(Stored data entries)
"""

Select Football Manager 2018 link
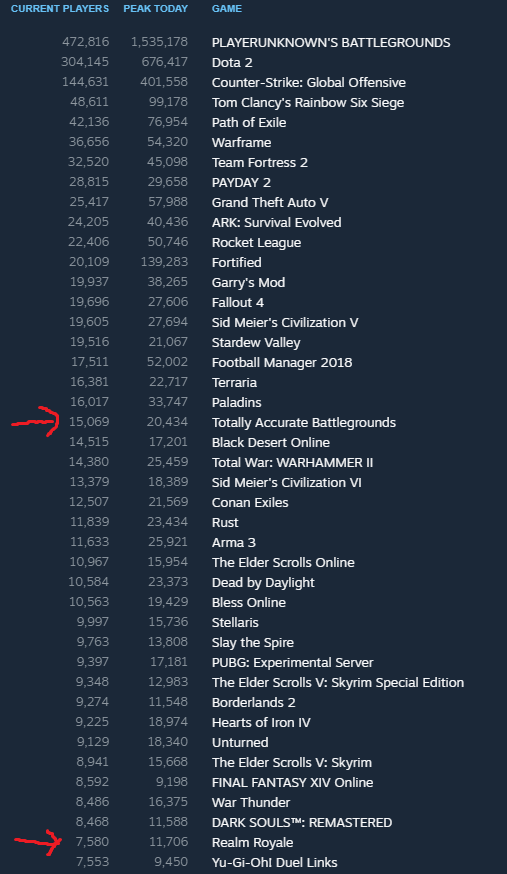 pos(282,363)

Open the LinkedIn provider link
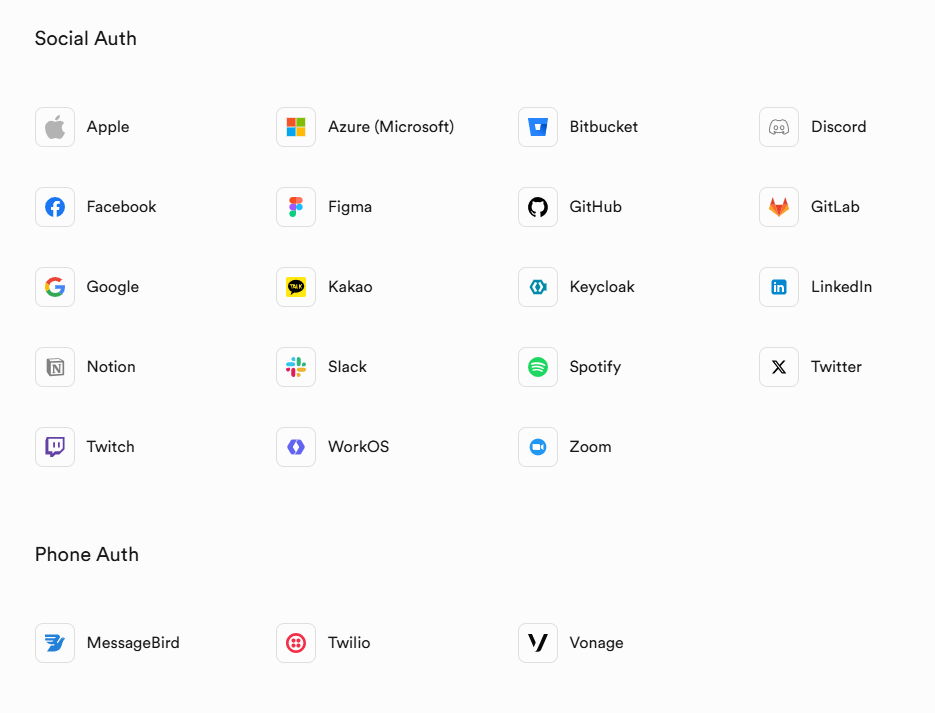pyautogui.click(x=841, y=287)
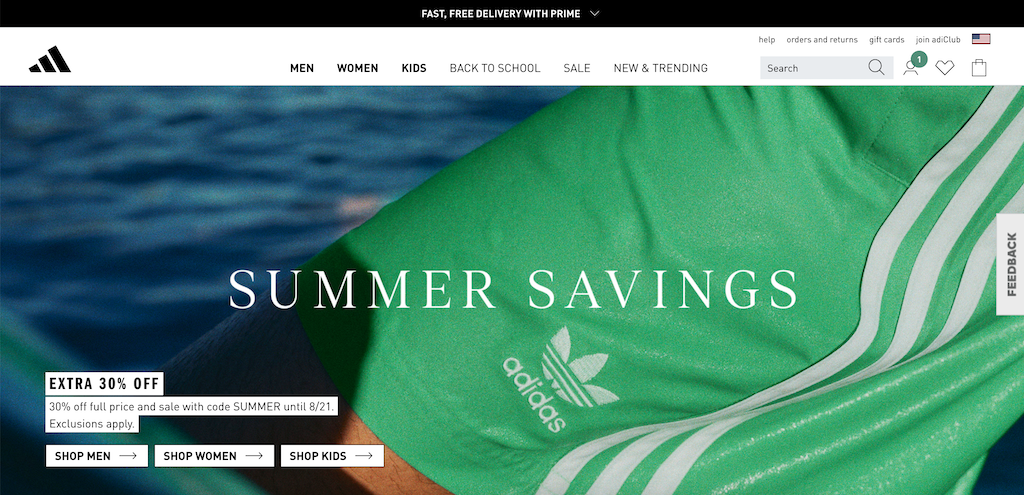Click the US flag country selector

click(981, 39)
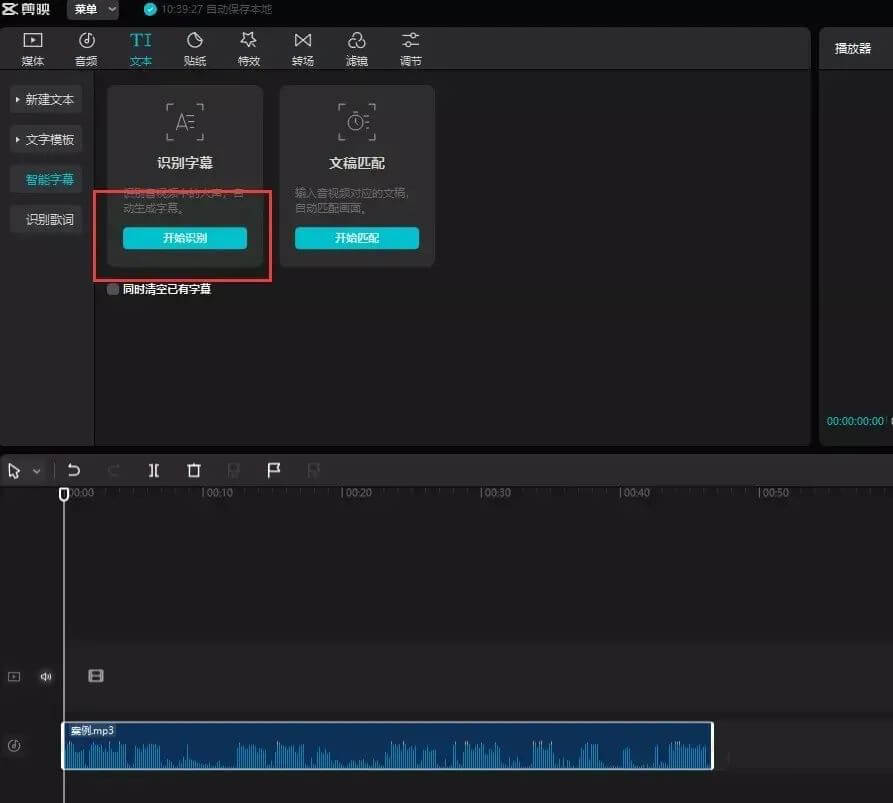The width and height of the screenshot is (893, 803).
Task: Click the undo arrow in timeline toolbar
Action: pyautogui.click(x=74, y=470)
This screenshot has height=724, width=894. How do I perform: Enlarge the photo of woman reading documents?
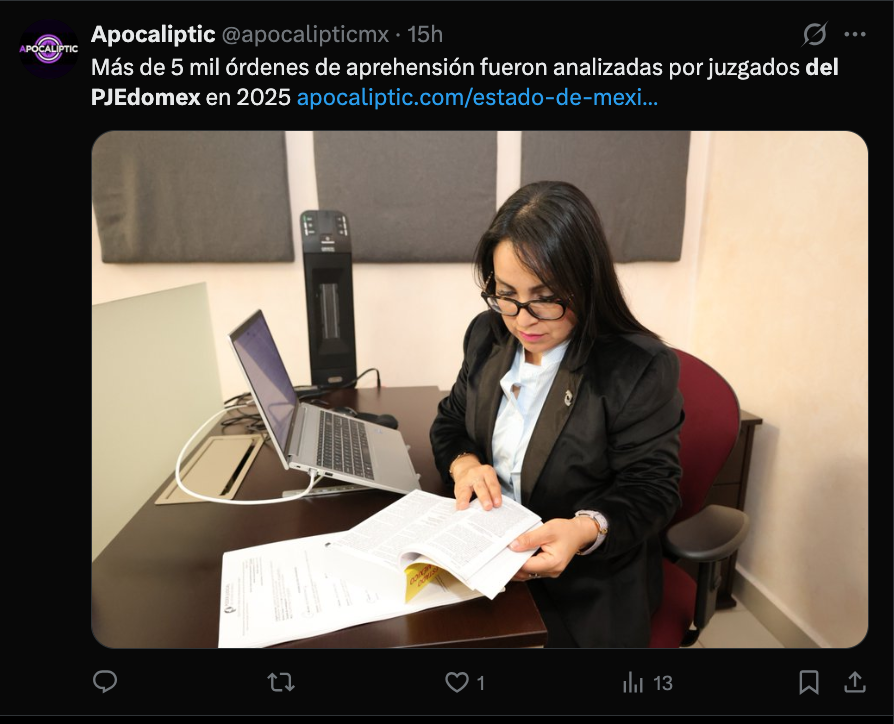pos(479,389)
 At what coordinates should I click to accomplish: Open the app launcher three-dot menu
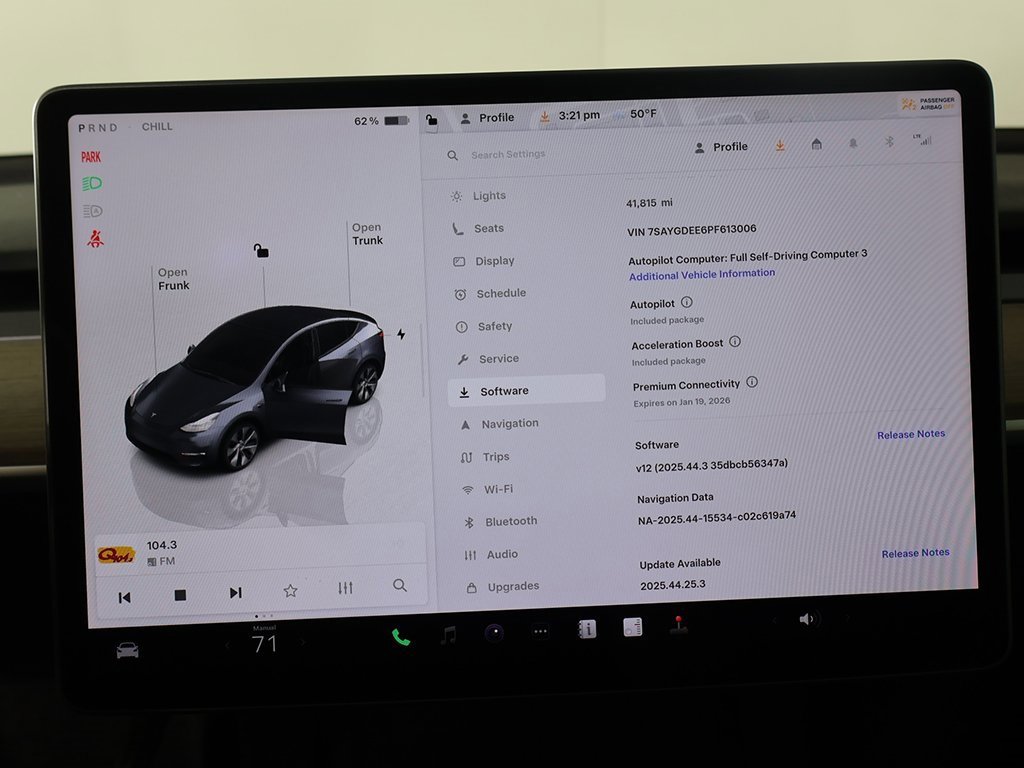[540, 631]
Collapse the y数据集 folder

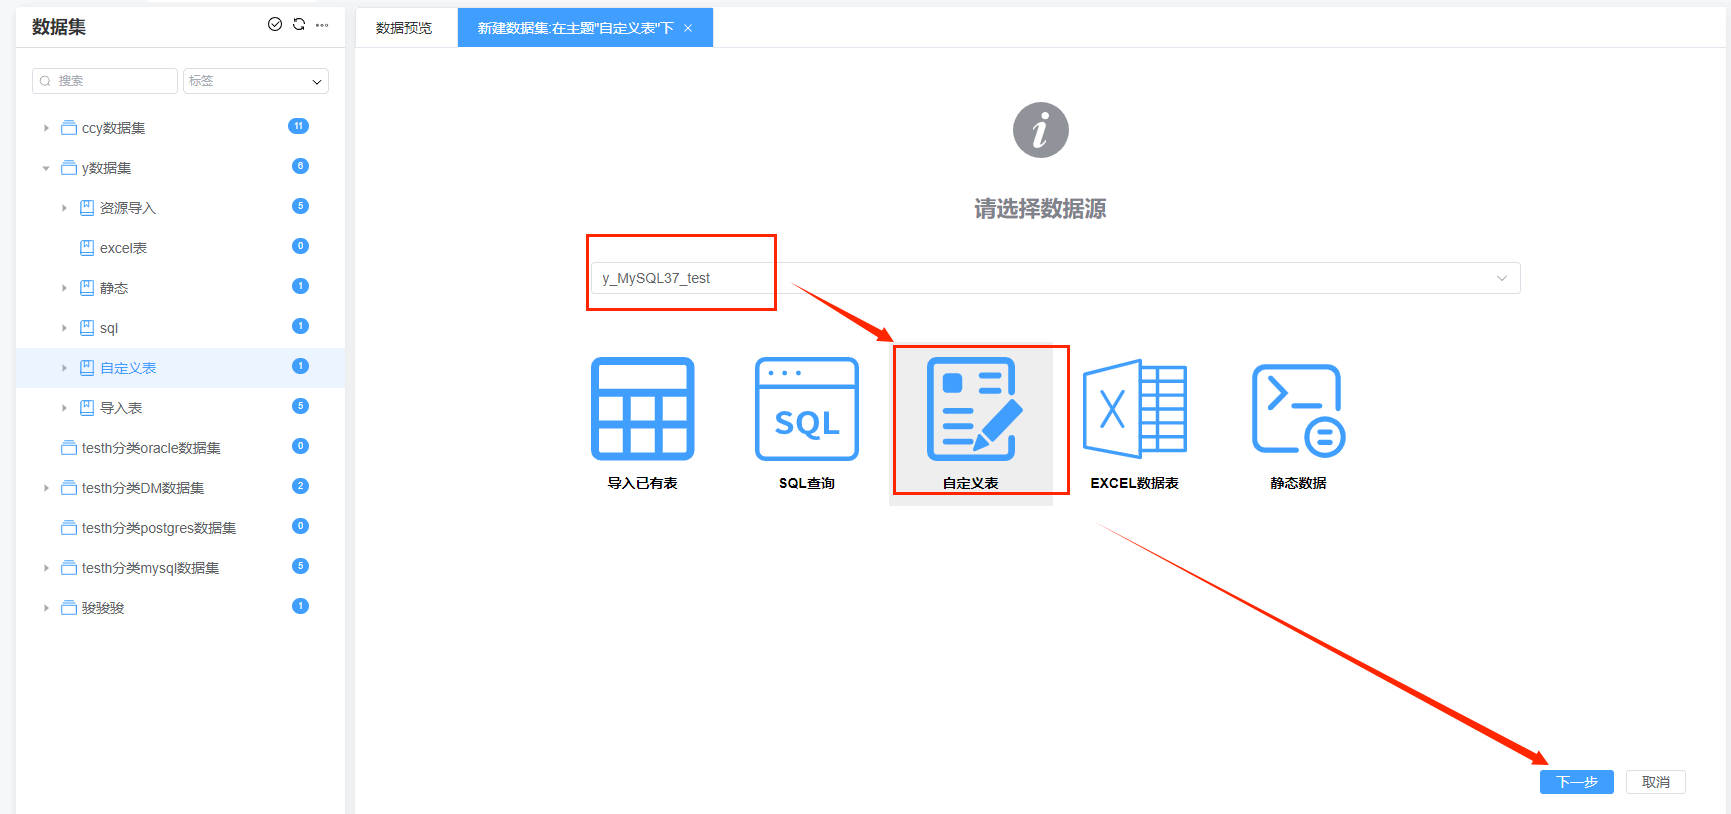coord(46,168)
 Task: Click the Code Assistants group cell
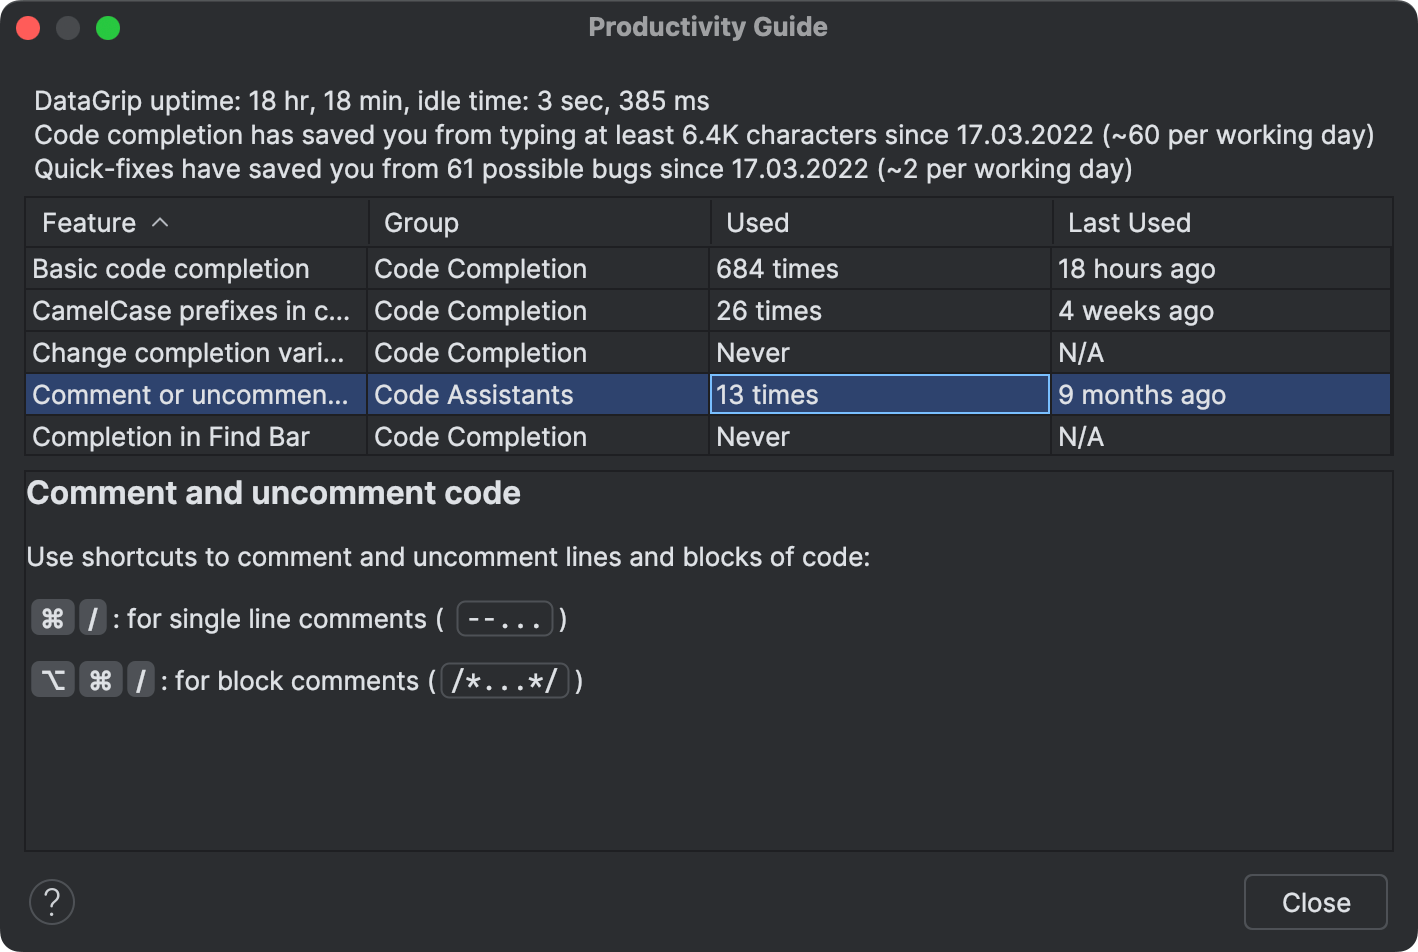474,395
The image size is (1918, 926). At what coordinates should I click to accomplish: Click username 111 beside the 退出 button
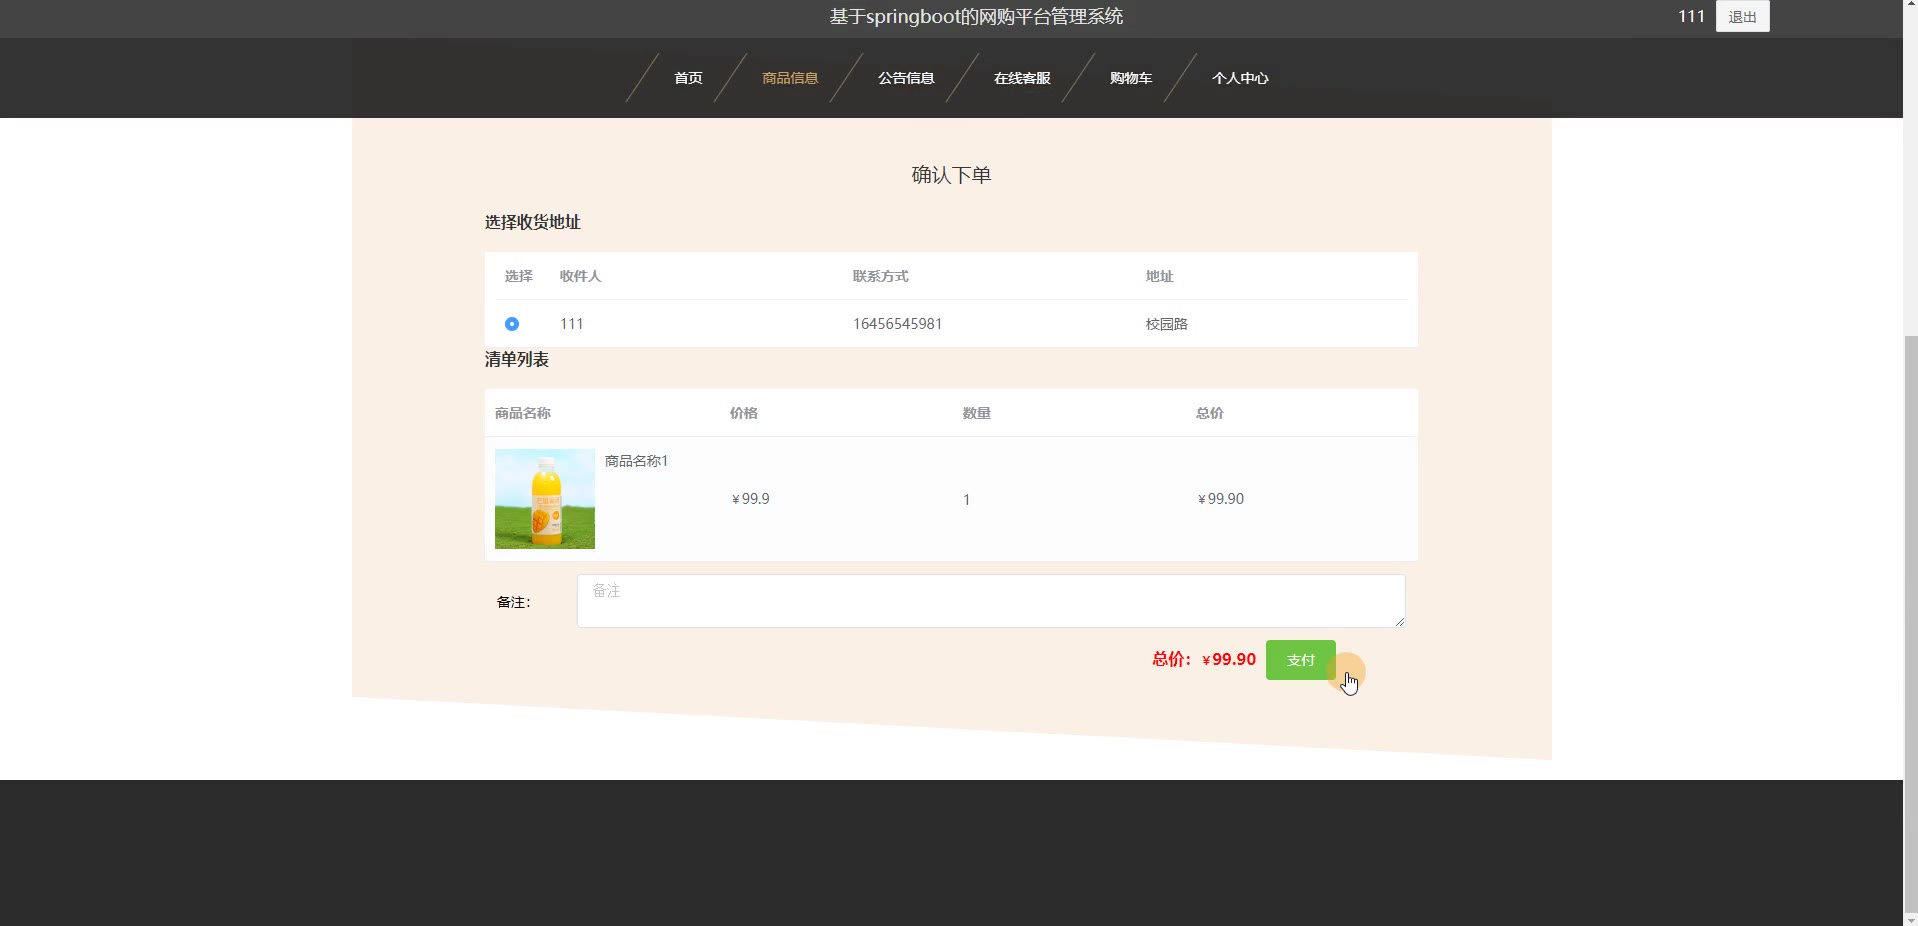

"""

Would you reproduce the lines from the one with "Task: Click the Code Assistants group cell" through the final line of the data above, exactly and only those, without any pictures?

 Task: Click the Code Assistants group cell
474,395
The image size is (1918, 926). At what coordinates should I click to accomplish: Click username 111 beside the 退出 button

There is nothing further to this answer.